Besides Starr, new inductees to the Rock and Roll Hall of Fame on Saturday will be Green Day, Bill Withers, Lou Reed, Stevie Ray Vaughan, Joan Jett, the Paul Butterfield Blues Band and the "5'' Royales.
Starr wasn't expecting the honor and, in fact, it has raised questions about whether there is a special Beatle entrance.
McCartney told Rolling Stone magazine recently that, when reminded Starr wasn't in the hall on his own, he vowed to see what he could do. "I talked to Bruce Springsteen and I talked to Dave Grohl, and they both thought he should be in. And I said I'd do the induction. That took care of it," he said.
Rather than being nominated and voted upon by the full panel of musicians, journalists and others who choose most members, Starr was selected under a "musical excellence" category. That category has been used four times, none before 2011.
Joel Peresman, president and CEO of the Rock and Roll Hall of Fame Foundation, said these honorees are chosen by committee. Although lobbying calls are taken, induction is a group decision. He said that any calls that come in during the process — including, presumably, McCartney's — "are purely coincidental."
"I only knew about it when Paul McCartney called me and said, 'they want to honor you at the Rock and Roll Hall of Fame. I'll be doing the speech for you. Will you accept?'" Starr said. "I said sure, how great is that?"
Only an occasional singer and lyricist with the Beatles, Starr has maintained an active recording career, particularly since getting sober in the late 1980s. Since 1992, he's put out as many discs of original material as McCartney, his fellow Beatle survivor, even more if you didn't count McCartney's classical excursions.
His "Ringo 2012" disc sold fewer than 20,000 copies, according to Nielsen Soundscan. Numbers like that are why many artists of his generation stop making new music. Starr may joke onstage about how few people buy his new music, but he said making it is important to him.
"That's where I come from — you made records, you put them out," he said. "Also, for me, it's a great excuse to hang out with a lot of friends and a lot of great musicians. It's part of my life. This is what I do."

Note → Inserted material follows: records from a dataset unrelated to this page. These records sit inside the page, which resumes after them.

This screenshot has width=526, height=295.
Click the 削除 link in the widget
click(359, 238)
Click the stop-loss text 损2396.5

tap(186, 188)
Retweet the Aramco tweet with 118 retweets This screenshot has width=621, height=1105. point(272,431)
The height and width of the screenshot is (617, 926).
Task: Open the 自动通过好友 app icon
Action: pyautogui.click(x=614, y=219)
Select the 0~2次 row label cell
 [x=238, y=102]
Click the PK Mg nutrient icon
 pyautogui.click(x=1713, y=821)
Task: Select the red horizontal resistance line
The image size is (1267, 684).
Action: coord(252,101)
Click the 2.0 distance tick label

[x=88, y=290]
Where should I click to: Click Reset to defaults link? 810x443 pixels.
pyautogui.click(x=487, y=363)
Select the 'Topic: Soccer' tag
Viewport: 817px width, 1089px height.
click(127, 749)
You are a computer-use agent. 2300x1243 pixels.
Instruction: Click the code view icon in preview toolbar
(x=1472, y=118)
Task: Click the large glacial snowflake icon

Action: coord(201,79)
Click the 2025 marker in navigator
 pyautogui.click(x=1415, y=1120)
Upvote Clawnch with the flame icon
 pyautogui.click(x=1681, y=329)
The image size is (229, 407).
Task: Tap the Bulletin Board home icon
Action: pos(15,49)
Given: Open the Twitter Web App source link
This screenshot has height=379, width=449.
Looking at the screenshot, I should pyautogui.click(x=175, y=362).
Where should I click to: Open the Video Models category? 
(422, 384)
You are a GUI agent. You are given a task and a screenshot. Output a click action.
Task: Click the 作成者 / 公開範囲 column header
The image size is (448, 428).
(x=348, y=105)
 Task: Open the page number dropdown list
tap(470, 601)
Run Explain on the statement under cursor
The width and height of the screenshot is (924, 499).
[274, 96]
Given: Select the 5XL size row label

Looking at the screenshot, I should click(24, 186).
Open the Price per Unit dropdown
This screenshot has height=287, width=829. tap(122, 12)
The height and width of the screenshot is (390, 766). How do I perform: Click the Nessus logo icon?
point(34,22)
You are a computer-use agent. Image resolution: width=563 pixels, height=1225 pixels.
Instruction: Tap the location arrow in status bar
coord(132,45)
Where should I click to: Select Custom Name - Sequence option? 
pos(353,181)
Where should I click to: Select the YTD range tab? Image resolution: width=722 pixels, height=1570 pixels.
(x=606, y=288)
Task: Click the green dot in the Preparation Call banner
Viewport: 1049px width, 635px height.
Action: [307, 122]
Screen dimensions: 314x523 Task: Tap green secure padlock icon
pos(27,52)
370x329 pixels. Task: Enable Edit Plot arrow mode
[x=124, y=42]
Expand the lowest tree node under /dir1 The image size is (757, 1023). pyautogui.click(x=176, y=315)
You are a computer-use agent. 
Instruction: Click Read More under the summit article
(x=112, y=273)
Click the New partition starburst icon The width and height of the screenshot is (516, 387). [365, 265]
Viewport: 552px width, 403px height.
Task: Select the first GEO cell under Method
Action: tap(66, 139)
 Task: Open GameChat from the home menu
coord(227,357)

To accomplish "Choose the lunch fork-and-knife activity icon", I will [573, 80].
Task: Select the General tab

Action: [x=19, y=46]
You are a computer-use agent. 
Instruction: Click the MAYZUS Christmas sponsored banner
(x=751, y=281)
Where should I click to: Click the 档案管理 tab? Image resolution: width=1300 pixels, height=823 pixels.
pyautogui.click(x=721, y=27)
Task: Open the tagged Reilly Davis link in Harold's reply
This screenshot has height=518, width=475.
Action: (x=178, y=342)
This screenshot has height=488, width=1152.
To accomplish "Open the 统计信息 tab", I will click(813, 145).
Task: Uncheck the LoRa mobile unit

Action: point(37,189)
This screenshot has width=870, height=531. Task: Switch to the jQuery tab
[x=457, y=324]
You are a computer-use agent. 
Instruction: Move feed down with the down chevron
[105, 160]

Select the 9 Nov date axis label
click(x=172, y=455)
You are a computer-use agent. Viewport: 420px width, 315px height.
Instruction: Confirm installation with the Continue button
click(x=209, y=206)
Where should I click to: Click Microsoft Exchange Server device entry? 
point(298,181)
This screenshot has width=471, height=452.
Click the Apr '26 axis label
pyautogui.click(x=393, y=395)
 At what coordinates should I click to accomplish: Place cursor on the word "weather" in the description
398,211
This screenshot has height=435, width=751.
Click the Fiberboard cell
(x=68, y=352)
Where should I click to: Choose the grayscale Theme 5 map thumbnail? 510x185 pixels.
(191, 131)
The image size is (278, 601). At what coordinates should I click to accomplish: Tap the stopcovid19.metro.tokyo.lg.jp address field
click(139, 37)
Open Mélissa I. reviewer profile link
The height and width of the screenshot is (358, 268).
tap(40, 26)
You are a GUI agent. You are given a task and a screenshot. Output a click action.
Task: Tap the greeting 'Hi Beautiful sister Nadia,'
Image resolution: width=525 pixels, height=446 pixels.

He expresses no interest in writing a book, but has written on recent discs songs that he considers mini-autobiographies looking back on slices of his life. In "Liverpool 8," he sang of leaving his hometown, "but I never let you down." The song "The Other Side of Liverpool" name-checks old friends and talks about growing up poor. On the new album, "Rory and the Hurricanes" is about the band he drummed for before accepting an offer to join the Beatles, who then had less of a following than the Hurricanes. Starr had sat in for ex-Beatles drummer Pete Best a couple of times in Germany.
Could that be the best decision in rock history?
"I was as surprised as anyone when the phone call came — 'do you want to join?' — and I said sure, because I loved the band," Starr said. "It was not a difficult decision because I just loved to play with those three, not knowing where it was going to go, of course."
Starr's "All Starr Band" of rotating musicians, an ingenious device to keep an active live career, is already more than a quarter-century old. The current incarnation features Todd Rundgren, Steve Lukather of Toto, Richard Page of Mr. Mister and Gregg Rollie of Santana. Being a featured player on at least one hit single is a job requirement, so band members can rotate in the spotlight with Ringo.
He keeps adding dates, and is already booked 22 nights in October, from Boise, Idaho and Vancouver, Canada to Boston and Brooklyn. Starr dismisses any talk of retirement, citing 89-year-old blues guitarist B.B. King — who was performing last year until being sidelined by health issues — as an inspiration.
"He's sitting down, but he's still out there," Starr said. "Hey, I'm already sitting down."